- [SUPPLIED INFORMATION]
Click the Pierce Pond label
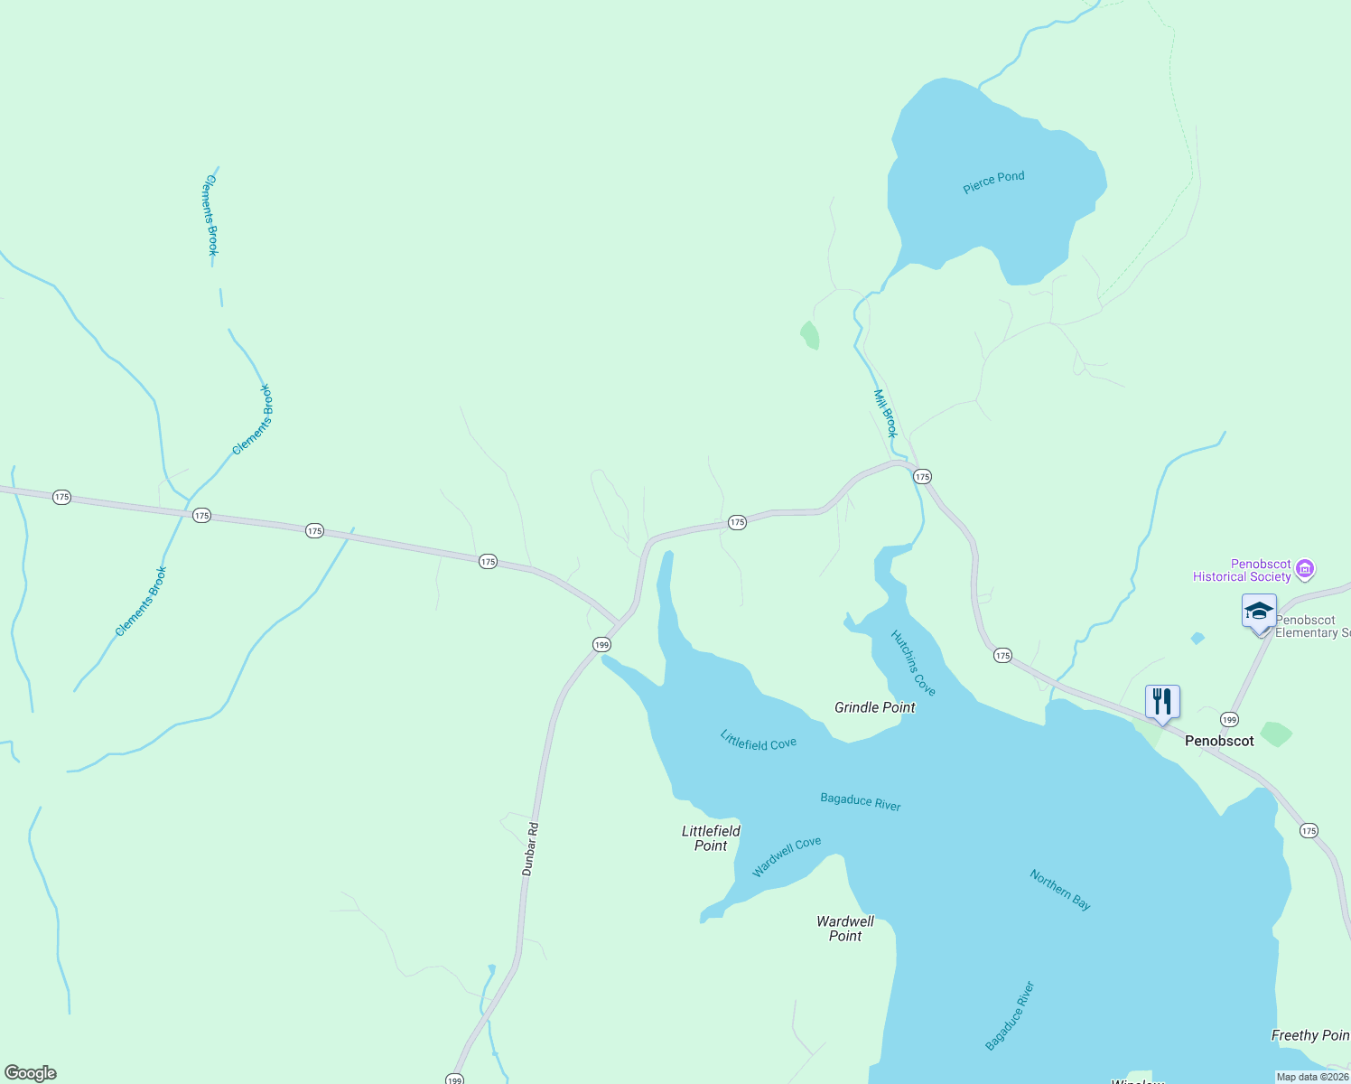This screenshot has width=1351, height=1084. click(x=993, y=182)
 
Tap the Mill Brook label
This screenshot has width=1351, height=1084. click(x=885, y=413)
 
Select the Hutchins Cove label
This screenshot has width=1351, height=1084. click(x=913, y=662)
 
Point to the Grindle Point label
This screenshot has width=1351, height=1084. click(x=874, y=707)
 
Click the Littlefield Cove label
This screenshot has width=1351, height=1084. click(x=758, y=740)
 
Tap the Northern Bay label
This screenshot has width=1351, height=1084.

- [PROBLEM DETAILS] Reproduce every line of the records above verbatim, leaving the pictures out of your answer.

- [SOLUTION FOR THIS EXERCISE]
Click the Pierce Pond label
This screenshot has width=1351, height=1084. click(x=993, y=182)
 
Tap the Mill Brook label
This screenshot has width=1351, height=1084. click(x=885, y=413)
 
Select the Hutchins Cove label
This screenshot has width=1351, height=1084. click(x=913, y=662)
 
Point to the Grindle Point label
This screenshot has width=1351, height=1084. click(x=874, y=707)
 
Click the Littlefield Cove label
This screenshot has width=1351, height=1084. click(x=758, y=740)
 
Tap the Northern Bay label
This screenshot has width=1351, height=1084.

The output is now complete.